Segment Start: Selected text
We talked to people of all ages. Some in their 80’s and 90’s who had voted their whole lives weren’t going to miss this election either. Many voted early and others had lined up rides to get to the polls, taking their oxygen and their walkers with them. A few others didn’t know when they were supposed to vote. Many people said they were undecided, voting Independent, or that they voted for the individuals, not a party, which I took as code meaning they weren’t familiar with the candidates or the issues. Call me cynical, but when I asked if they had any questions about the candidates or issues, they never did.
Both my friend and I are hopeless optimists under thin veneers of cynicism, and we both went into higher gear with people who said they weren’t going to vote because the system was rigged, their vote didn’t count, they were sick of all the attack ads with no focus on issues, the politicians were all a bunch of liars, the parties are all the same––what’s the difference. We were empathetic with feelings of anger and hopelessness, but we wouldn’t accept “the parties are all the same” line, encouraging people to consider which party they thought would fight (and has fought) for the rights of the average citizen for education, health care, civil rights, housing, and even the right to vote. We did our best to convince people that their vote counted and that it was very important for them to show up.
Segment End: Selected text
Segment Start: Information supplied
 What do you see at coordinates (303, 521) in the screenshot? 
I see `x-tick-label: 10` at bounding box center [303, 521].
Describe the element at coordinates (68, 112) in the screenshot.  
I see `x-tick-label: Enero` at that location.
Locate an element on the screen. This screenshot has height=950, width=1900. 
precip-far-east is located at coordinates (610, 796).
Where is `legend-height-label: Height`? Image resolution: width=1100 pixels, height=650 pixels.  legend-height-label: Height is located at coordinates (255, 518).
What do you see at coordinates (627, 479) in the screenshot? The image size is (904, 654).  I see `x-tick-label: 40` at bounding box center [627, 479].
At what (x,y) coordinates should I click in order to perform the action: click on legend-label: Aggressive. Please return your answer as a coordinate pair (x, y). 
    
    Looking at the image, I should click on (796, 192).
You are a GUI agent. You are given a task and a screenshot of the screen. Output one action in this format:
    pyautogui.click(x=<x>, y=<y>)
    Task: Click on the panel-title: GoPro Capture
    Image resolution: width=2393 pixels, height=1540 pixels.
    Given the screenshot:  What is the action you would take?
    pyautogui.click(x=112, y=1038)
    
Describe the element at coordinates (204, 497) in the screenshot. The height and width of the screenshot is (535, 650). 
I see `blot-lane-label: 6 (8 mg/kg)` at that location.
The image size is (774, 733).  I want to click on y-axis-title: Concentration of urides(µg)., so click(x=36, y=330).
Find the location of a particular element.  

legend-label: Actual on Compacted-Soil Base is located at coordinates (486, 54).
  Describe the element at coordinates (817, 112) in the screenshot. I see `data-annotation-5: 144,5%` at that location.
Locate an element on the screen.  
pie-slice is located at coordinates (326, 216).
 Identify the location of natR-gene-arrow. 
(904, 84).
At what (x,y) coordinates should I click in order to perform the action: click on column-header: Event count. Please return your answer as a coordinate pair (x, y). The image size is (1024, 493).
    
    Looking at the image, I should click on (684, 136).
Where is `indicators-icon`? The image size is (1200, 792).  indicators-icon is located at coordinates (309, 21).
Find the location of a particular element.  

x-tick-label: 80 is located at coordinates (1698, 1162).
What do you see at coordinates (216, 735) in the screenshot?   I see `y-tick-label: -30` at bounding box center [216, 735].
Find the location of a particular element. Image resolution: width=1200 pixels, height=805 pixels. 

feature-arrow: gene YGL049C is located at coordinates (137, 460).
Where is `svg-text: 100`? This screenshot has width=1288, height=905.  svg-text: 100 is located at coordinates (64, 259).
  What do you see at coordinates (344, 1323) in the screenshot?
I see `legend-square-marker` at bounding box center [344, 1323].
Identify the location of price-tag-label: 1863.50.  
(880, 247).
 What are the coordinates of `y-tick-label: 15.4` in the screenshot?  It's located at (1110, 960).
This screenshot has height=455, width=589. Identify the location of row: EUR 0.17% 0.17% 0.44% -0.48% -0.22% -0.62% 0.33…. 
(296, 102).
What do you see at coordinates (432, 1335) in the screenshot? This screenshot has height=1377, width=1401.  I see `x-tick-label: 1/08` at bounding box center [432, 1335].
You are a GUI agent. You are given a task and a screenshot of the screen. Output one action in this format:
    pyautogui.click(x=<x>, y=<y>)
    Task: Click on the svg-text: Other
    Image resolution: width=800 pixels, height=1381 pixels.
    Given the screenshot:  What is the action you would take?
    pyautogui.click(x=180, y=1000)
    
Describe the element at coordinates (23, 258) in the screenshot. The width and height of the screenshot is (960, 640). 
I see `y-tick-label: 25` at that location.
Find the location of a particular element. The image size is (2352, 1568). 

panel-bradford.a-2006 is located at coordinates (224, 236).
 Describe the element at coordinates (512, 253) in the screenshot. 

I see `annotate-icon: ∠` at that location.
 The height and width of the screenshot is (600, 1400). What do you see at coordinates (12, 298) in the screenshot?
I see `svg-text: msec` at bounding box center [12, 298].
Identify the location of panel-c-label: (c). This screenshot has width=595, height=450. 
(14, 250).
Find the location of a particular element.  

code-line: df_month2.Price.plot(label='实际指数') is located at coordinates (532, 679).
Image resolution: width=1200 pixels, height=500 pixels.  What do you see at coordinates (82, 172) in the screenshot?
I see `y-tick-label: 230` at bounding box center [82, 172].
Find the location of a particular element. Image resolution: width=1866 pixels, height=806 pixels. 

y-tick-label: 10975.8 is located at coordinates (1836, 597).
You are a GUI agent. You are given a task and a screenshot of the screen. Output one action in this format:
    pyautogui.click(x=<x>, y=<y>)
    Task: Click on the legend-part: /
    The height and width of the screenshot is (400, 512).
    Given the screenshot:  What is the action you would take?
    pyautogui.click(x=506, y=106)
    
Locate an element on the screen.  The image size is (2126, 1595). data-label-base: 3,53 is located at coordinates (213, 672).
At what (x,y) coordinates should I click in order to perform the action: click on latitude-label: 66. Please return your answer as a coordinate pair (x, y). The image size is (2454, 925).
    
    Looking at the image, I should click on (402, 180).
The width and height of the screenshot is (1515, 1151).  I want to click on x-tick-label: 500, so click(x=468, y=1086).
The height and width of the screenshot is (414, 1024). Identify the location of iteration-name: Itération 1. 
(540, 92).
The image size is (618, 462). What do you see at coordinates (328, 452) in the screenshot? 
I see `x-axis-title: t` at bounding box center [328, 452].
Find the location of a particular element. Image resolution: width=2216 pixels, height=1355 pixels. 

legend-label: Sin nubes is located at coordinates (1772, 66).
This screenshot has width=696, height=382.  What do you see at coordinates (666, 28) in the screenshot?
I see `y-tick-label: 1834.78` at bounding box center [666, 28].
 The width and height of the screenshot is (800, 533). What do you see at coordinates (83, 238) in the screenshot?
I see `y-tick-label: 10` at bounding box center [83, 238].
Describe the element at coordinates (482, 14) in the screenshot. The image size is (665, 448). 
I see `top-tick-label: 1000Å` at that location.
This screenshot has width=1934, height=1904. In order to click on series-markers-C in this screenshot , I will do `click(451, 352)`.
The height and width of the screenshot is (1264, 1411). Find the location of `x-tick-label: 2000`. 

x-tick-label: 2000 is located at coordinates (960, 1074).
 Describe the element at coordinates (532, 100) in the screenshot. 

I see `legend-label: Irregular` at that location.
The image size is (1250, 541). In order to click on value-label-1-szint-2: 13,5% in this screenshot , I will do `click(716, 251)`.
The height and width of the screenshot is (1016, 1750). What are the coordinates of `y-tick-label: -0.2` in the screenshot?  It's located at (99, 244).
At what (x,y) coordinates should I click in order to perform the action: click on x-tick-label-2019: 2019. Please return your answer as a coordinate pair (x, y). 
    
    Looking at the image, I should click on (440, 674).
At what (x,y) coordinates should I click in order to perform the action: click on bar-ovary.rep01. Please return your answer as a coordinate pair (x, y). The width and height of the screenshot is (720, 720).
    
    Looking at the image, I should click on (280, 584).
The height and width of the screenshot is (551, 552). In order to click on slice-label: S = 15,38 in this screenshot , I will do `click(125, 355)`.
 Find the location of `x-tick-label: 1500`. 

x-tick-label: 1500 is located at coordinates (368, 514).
Segment End: Information supplied
**Directions**:
A) Please rewrite the paragraph of the canvassing passage that begins "Both my friend and I" as a short list that keeps its main facts.
B) Continue the canvassing passage from the end of its last sentence.

**Activity answers**:
A)
- The writer and a friend are optimists under a thin layer of cynicism.
- They pushed harder with people who said they wouldn't vote because the system was rigged, their vote didn't count, they were tired of attack ads that ignored issues, politicians were all liars, or the parties were all the same.
- They sympathized with the anger and hopelessness but rejected the claim that the parties are all the same.
- They urged people to consider which party would fight, and has fought, for average citizens' rights to education, health care, civil rights, housing, and voting.
- They tried to convince people that their vote counted and that showing up mattered.

B)
I can’t help but reflect on the long history of people fighting for the right to vote in our country. It didn’t happen with a swipe of a pen. The United States Constitution did not originally define who was eligible to vote, leaving it up to the states to determine eligibility, which resulted in a tangle of laws. Most gave that privilege only to white, male, adult property owners, about six percent of the population. Women, Catholics, Jews, Quakers, blacks, and other non-male, non-white, non-Protestant people had to fight for 100 years and more to gain the right to vote. Many were beaten, imprisoned, or worse for trying. The right to vote did not come about in a grand sweep, but rather in bits and pieces of legislation delayed by racism, religious intolerance, and sexism. Amendments to the Constitution have granted all citizens the right to vote, yet we still have attempts at voter suppression.
A young man I just met is voting in his first election today, as I’m writing this on Election Day. He said, “I’ve never voted before. This should be cool.” Yes, isn’t it though? How could we ever take it for granted?